Weights are intentionally small so they don't dominate routing:

| Tier | Note weight | Lifecycle weight |
|---|---:|---:|
| high | +6 | +5 |
| medium | 0 | 0 |
| low | -4 | -3 |

Why a contribution and not a free-form annotation: the cli_smoke
sum-equals-score invariant from Round 15 stays meaningful. Any
ranking effect of confidence is auditable in `score_breakdown`.

## DTO Changes

- `domain::note::ConfidenceTier` (new enum, `#[derive(TS, Serialize)]`)
- `domain::note::ScoreSource::Confidence` (new variant)
- `domain::note::CandidateNote.confidence: ConfidenceTier`
- `domain::note::ScoredNote.confidence: ConfidenceTier`
- `domain::lifecycle_candidate::LifecycleCandidate.confidence: ConfidenceTier`
- `domain::wakeup::WakeupMemoryItem.confidence: ConfidenceTier`
- `domain::wakeup::WakeupRecommendedNote.confidence: ConfidenceTier`

Frontend bindings will be regenerated via `cargo test --lib export_bindings`.

## Wakeup Behavior

Round 16 **does not change** wakeup ordering. Confidence is
displayed alongside each memory item but the existing
`memory_type → section` mapping and per-section `score`-based
truncation remain in charge of ranking. A future round can use
confidence as a tiebreaker once we have evidence that confidence
disagrees usefully with score.

Rationale: changing both score and ranking in one round makes
regressions hard to attribute.
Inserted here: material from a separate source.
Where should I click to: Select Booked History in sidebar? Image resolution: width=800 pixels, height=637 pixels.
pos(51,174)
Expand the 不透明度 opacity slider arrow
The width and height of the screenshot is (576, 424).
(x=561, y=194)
Round 16 ships *visibility*; ranking
adjustments are a follow-up.

## Out of Scope

- ❌ No ledger schema changes (`last_referenced_at` etc. stay for
  Round 17 stale detection).
- ❌ No new wakeup sections — `confidence` is a per-item attribute.
- ❌ No re-ranking on confidence; only the small breakdown weight
  feeds into `score`.
- ❌ No frontend display changes beyond regenerated TS bindings.

## Test Plan

1. **Unit (scorer)**:
   - `score_note` with `source_of_truth=true` returns `confidence=high`
     and emits a `Confidence` breakdown row with `+6`.
   - `score_note` with `sensitivity=secret` returns `confidence=low`.
   - `score_lifecycle_candidate` with `state=Canonical` returns `high`.
   - `score_lifecycle_candidate` with `state=Candidate` returns `low`.
   - Sum invariant: `breakdown.iter().map(|c| c.weight).sum() ==
     score` still holds, including the new contribution.

2. **Wakeup**:
   - `build_packet` propagates per-item `confidence` from `ScoredNote`
     into `WakeupMemoryItem` / `WakeupRecommendedNote`.

3. **CLI smoke** (`tests/cli_smoke.rs`):
   - JSON output of `spool get … --format json` includes
     `confidence` per candidate.
   - High-trust seed note (with `source_of_truth: true`) reports
     `confidence: "high"`.

4. **MCP smoke** (`tests/mcp_smoke.rs`):
   - Existing assertions still pass; sampling pipeline is unchanged.

5. **Bench** (`cargo bench --bench retrieval`):
   - Re-run to confirm `build_bundle@5000` stays under ~200 ms (the
     red line set by `docs/PHASE_4_R1_BASELINE.md`). Update the
     baseline file if the new contribution adds measurable cost.

## Round 17 Candidate Order (proposal, not commitment)

After Round 16 ships:

1. **Stale detection** — needs `last_referenced_at` ledger field,
   then a decay function feeding the same `score_breakdown`.
2. **Contradiction detection** — only after sampling has been
   exercised on real workflows.
3. **Semantic retrieval** — only if heuristic + confidence
   plateau in real-vault evaluation.

## Completion Status

Last checked: `2026-05-08`